Question

A care is going at a speed of 21.6 km/hr when it encounters at 12.8 m long slope of angle 30° (figure 6−E5). The friction coefficient between the road and the tyre is $1/2\sqrt{3}$. Show that no matter how hard the driver applies the brakes, the car will reach the bottom with a speed greater than 36 km/hr.

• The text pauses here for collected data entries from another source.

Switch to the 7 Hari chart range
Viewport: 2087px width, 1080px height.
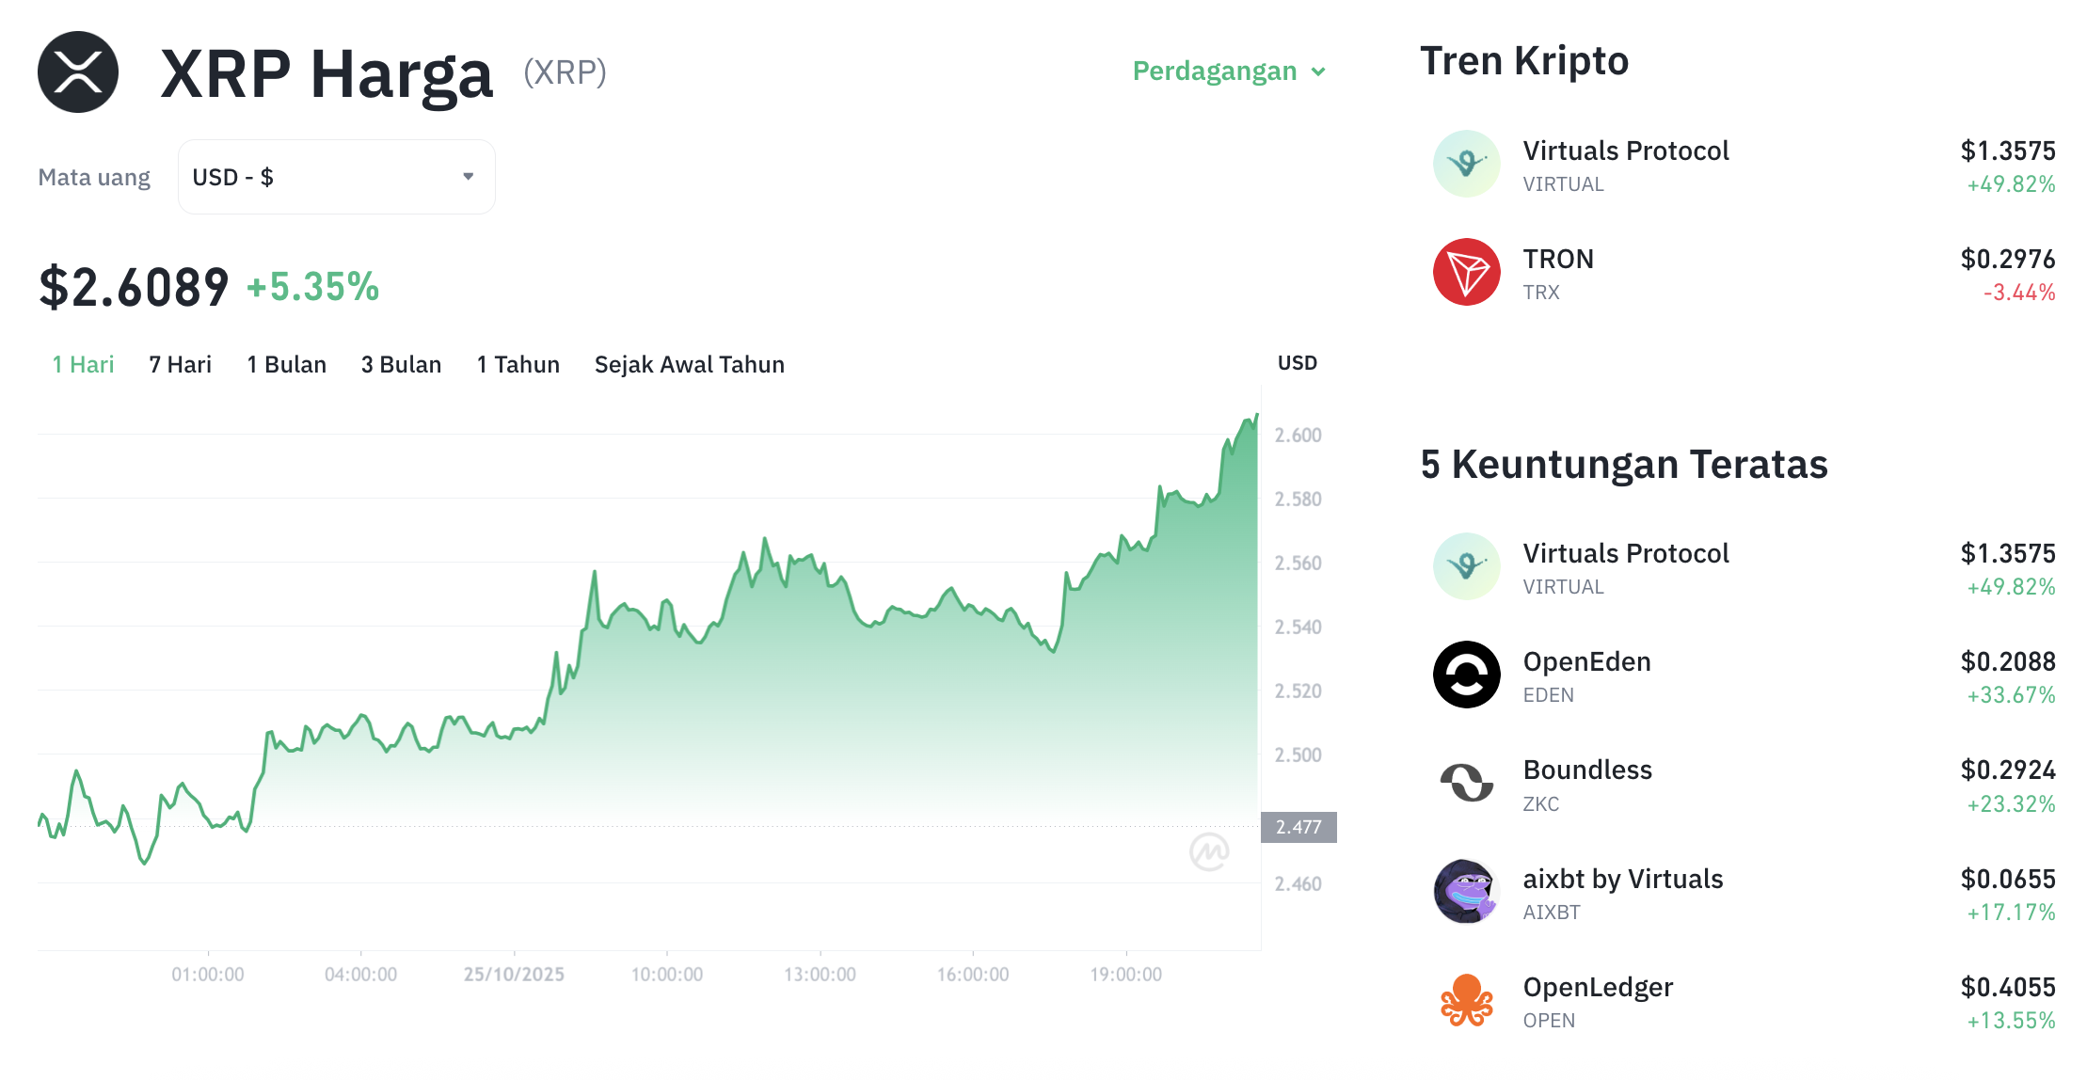180,364
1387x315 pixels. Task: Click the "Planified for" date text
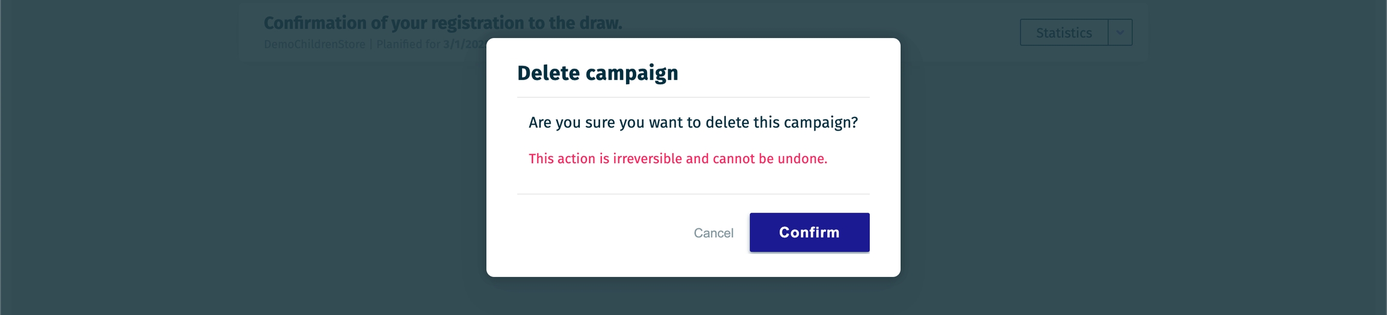point(408,45)
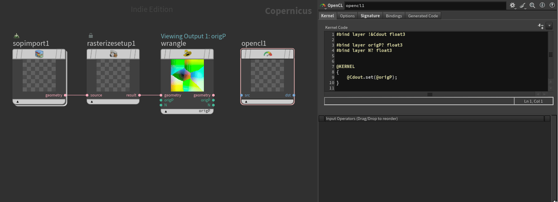
Task: Click the rasterizesetup1 camera icon
Action: (113, 54)
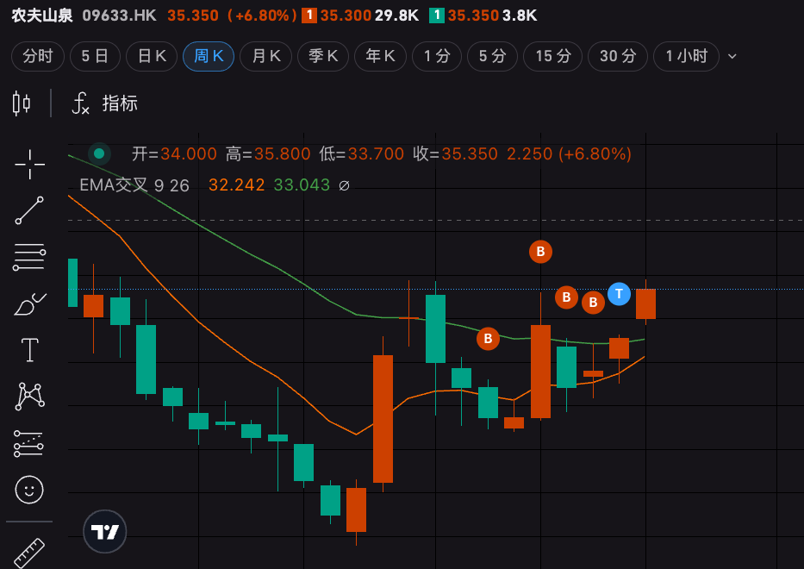
Task: Open the chart patterns tool
Action: click(x=29, y=396)
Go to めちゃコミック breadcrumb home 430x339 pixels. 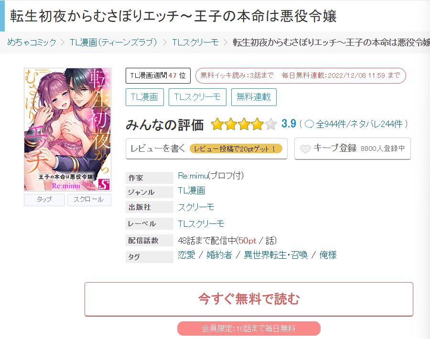(x=32, y=42)
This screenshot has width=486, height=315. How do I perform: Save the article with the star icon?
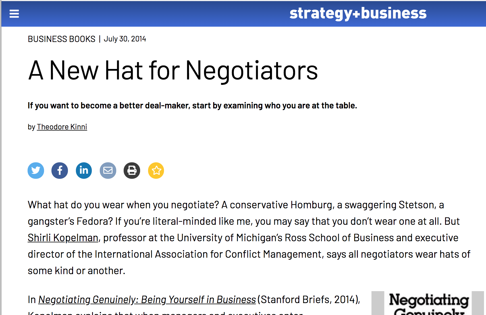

Take g = 10 m/s².

Figure

Answer 1

When the driver applies hard brakes, it signifies that maximum force of friction is developed between the tyres of the car and the road.
So, maximum frictional force = μR

From the free body diagram,

R − mg cos θ = 0
⇒ R = mg cos θ (1)
and
μR + ma − mg sin θ = 0 (2)
⇒ μ mg cos θ + ma − mg sin θ = 0


where θ = 30˚
$$\begin{gathered} \Rightarrow \mathrm{\mu }g\cos \mathrm{\theta }+a-10\times \left(\frac{1}{2}\right)=0 \\ \Rightarrow a=5-\left[\frac{1}{2}\sqrt{3}\right]\times 10\left(\frac{\sqrt{3}}{2}\right) \\ =5-\frac{10\times 3}{4} \\ =\frac{20}{4}-\frac{10\times 3}{4} \\ =\frac{-10}{4} \\ =-2.5\mathrm{m}/{\mathrm{s}}^2 \end{gathered}$$
s = 12.8 m
u = 6 m/s
∴ Velocity at the end of incline
$$\begin{gathered} \nu =\sqrt{u^2+2as} \\ =\sqrt{6^2+2\left(2.5\right)\left(12.8\right)} \\ =\sqrt{36+64} \\ =10\mathrm{m}/\mathrm{s}=36\mathrm{km}/\mathrm{h} \end{gathered}$$
Therefore, the harder the driver applies the brakes, the lower will be the velocity of the car when it reaches the ground, i.e. at 36 km/h.